Making a lifestyle of running
I was out in Morocco, and one evening was looking out at the dusty red road that stretched out towards the mountains and it seemed like a good place to run.
I didn’t think about it too much, I just went out and started running and it felt natural. I kept looking ahead and soon I fell into a rhythm, just noticing my breathing and the sound from my feet hitting the floor. When I got back I made a pact with myself to go again the next day.
They say it takes eight times for something to become a habit and eight weeks for it to become a lifestyle. I started running every day and it became a habit, then it became a lifestyle that, no matter how hard it is now and then, I have never regretted.
Striking a cord
I was in Los Angeles when my running regime went into overdrive. I would run five miles in one direction and then come back or if I had time in the evening I would get more ambitious and take off towards the mountains in the distance. After seven miles the endorphins would kick in and I’d carry on until I reached 10 miles and then I’d turn around.
A few weeks went by, and I was so fit I reasoned that if I just went the three extra miles on the way out, then by the time I got back I’d have run the marathon distance. I went for it one evening and the day afterwards I felt great, so I did it again. I felt OK the next day, so I attempted a third. By the time I’d finished I’d done five marathons in a week.

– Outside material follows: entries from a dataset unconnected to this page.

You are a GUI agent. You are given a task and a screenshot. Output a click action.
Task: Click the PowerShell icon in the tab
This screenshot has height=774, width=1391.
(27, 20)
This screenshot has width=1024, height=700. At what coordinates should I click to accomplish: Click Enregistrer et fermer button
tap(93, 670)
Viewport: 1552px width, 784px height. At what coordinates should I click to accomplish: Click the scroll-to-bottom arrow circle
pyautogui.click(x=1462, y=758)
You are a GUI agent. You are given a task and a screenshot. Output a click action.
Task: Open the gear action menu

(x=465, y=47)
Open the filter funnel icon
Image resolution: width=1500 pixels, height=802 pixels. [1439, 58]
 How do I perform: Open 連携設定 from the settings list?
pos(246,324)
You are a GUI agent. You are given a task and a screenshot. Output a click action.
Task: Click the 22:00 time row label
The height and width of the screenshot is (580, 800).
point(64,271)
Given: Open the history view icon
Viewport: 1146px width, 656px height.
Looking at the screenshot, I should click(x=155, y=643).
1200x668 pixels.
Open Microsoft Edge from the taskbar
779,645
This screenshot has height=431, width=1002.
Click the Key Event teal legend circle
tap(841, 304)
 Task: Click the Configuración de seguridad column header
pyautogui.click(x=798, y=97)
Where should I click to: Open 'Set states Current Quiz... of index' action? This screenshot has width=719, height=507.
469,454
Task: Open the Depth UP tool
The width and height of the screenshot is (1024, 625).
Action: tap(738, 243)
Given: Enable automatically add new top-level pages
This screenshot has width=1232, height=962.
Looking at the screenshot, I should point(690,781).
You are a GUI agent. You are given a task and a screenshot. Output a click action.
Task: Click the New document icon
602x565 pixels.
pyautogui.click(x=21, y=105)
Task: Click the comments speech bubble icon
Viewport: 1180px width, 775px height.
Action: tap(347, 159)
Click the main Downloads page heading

I surprised myself and it really felt like an achievement.
From then on I kept my runs down to 10 to 14 miles, but I would do the marathon distance once every few weeks if I could. I then fell into a pattern where some months I would do less and sometimes more – eventually I ended up averaging around 35 miles a week.
Now if for some reason I go for more than two days without running at all I really don’t like it.
We are all in it together
The New York Marathon is the most prestigious one to run. My wife Angie had entered me without telling me, and so I found myself standing on Staten Island at six in the morning in the freezing cold with 50,000 other runners, waiting to cross the starting line.
It was a good day to run; blue skies and bright sunshine. I was glad I’d done the distance before, and I was thinking about all the bridges and taking in the views. Like most people I love New York, and running freely through all the boroughs is definitely the best way to see the city.
The thing I had to adapt to most was the crowds. I’d got into running by myself, and the solitary nature of it was one of the main reasons I liked it. But having everyone cheering and seeing all the smiling faces makes you get into the festivity of it, and it feels like a celebration of the city as well as of the human spirit.
There are people there from all over the world and every walk of life, and as you struggle through this serious test of endurance together, you realise that you really are a part of the human race.
By the end I was pretty wiped out, as you’d expect, but it’s these kinds of experiences that make you realise you really can get over your limitations sometimes. I felt like I’d really been through something, and I’d do it again.